» **WORK ORDER**:
Retype the entries in full, exactly.

******

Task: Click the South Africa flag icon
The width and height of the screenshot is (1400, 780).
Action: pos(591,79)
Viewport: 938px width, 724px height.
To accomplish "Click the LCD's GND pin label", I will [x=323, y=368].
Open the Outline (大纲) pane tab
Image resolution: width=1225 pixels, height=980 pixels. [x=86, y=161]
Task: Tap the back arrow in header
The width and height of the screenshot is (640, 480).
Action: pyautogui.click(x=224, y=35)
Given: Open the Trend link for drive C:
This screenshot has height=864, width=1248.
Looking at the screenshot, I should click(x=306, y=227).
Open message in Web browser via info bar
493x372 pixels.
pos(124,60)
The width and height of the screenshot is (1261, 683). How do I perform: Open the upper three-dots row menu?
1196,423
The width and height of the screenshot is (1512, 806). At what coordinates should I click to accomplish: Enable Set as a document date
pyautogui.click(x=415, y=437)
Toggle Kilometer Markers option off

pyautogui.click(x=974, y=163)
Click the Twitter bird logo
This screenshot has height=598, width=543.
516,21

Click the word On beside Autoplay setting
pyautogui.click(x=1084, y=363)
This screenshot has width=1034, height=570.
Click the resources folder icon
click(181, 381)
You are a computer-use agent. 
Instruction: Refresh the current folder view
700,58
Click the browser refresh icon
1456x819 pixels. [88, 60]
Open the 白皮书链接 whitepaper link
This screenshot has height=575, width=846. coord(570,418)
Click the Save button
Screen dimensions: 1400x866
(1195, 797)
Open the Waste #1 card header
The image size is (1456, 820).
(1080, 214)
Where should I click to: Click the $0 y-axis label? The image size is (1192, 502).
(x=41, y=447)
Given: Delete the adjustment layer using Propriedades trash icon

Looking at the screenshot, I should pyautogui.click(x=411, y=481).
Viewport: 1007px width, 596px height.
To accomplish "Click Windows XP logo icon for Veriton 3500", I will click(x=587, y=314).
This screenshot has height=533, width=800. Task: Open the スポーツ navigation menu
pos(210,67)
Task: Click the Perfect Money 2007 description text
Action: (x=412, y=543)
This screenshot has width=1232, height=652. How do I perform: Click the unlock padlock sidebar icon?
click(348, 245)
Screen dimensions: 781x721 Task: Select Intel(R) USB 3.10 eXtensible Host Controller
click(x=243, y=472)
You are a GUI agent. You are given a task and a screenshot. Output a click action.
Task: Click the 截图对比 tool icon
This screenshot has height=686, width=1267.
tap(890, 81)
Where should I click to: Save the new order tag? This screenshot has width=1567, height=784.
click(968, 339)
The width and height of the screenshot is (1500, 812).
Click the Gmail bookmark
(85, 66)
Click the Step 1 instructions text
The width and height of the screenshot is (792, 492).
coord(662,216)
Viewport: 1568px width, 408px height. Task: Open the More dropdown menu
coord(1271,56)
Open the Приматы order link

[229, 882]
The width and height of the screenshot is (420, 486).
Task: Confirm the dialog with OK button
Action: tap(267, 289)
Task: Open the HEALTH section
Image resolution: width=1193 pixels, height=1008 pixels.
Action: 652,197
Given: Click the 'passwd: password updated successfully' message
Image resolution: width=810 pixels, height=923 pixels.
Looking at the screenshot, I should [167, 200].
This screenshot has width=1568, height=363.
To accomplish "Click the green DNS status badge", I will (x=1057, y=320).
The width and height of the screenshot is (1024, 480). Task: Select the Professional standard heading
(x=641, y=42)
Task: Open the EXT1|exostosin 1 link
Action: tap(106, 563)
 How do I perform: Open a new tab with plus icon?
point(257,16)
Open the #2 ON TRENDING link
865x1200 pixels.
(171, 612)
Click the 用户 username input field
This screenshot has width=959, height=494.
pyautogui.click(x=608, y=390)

******

» **OUTPUT BELOW**:
Task: Click the South Africa flag icon
The width and height of the screenshot is (1400, 780).
Action: pos(591,79)
Viewport: 938px width, 724px height.
To accomplish "Click the LCD's GND pin label", I will [x=323, y=368].
Open the Outline (大纲) pane tab
Image resolution: width=1225 pixels, height=980 pixels. [x=86, y=161]
Task: Tap the back arrow in header
The width and height of the screenshot is (640, 480).
Action: pyautogui.click(x=224, y=35)
Given: Open the Trend link for drive C:
This screenshot has height=864, width=1248.
Looking at the screenshot, I should click(x=306, y=227).
Open message in Web browser via info bar
493x372 pixels.
pos(124,60)
The width and height of the screenshot is (1261, 683). How do I perform: Open the upper three-dots row menu?
1196,423
The width and height of the screenshot is (1512, 806). At what coordinates should I click to accomplish: Enable Set as a document date
pyautogui.click(x=415, y=437)
Toggle Kilometer Markers option off

pyautogui.click(x=974, y=163)
Click the Twitter bird logo
This screenshot has height=598, width=543.
516,21

Click the word On beside Autoplay setting
pyautogui.click(x=1084, y=363)
This screenshot has width=1034, height=570.
Click the resources folder icon
click(181, 381)
You are a computer-use agent. 
Instruction: Refresh the current folder view
700,58
Click the browser refresh icon
1456x819 pixels. [88, 60]
Open the 白皮书链接 whitepaper link
This screenshot has height=575, width=846. coord(570,418)
Click the Save button
Screen dimensions: 1400x866
(1195, 797)
Open the Waste #1 card header
The image size is (1456, 820).
(1080, 214)
Where should I click to: Click the $0 y-axis label? The image size is (1192, 502).
(x=41, y=447)
Given: Delete the adjustment layer using Propriedades trash icon

Looking at the screenshot, I should pyautogui.click(x=411, y=481).
Viewport: 1007px width, 596px height.
To accomplish "Click Windows XP logo icon for Veriton 3500", I will click(x=587, y=314).
This screenshot has height=533, width=800. Task: Open the スポーツ navigation menu
pos(210,67)
Task: Click the Perfect Money 2007 description text
Action: (x=412, y=543)
This screenshot has width=1232, height=652. How do I perform: Click the unlock padlock sidebar icon?
click(348, 245)
Screen dimensions: 781x721 Task: Select Intel(R) USB 3.10 eXtensible Host Controller
click(x=243, y=472)
You are a GUI agent. You are given a task and a screenshot. Output a click action.
Task: Click the 截图对比 tool icon
This screenshot has height=686, width=1267.
tap(890, 81)
Where should I click to: Save the new order tag? This screenshot has width=1567, height=784.
click(968, 339)
The width and height of the screenshot is (1500, 812).
Click the Gmail bookmark
(85, 66)
Click the Step 1 instructions text
The width and height of the screenshot is (792, 492).
coord(662,216)
Viewport: 1568px width, 408px height. Task: Open the More dropdown menu
coord(1271,56)
Open the Приматы order link

[229, 882]
The width and height of the screenshot is (420, 486).
Task: Confirm the dialog with OK button
Action: tap(267, 289)
Task: Open the HEALTH section
Image resolution: width=1193 pixels, height=1008 pixels.
Action: 652,197
Given: Click the 'passwd: password updated successfully' message
Image resolution: width=810 pixels, height=923 pixels.
Looking at the screenshot, I should [167, 200].
This screenshot has width=1568, height=363.
To accomplish "Click the green DNS status badge", I will (x=1057, y=320).
The width and height of the screenshot is (1024, 480). Task: Select the Professional standard heading
(x=641, y=42)
Task: Open the EXT1|exostosin 1 link
Action: tap(106, 563)
 How do I perform: Open a new tab with plus icon?
point(257,16)
Open the #2 ON TRENDING link
865x1200 pixels.
(171, 612)
Click the 用户 username input field
This screenshot has width=959, height=494.
pyautogui.click(x=608, y=390)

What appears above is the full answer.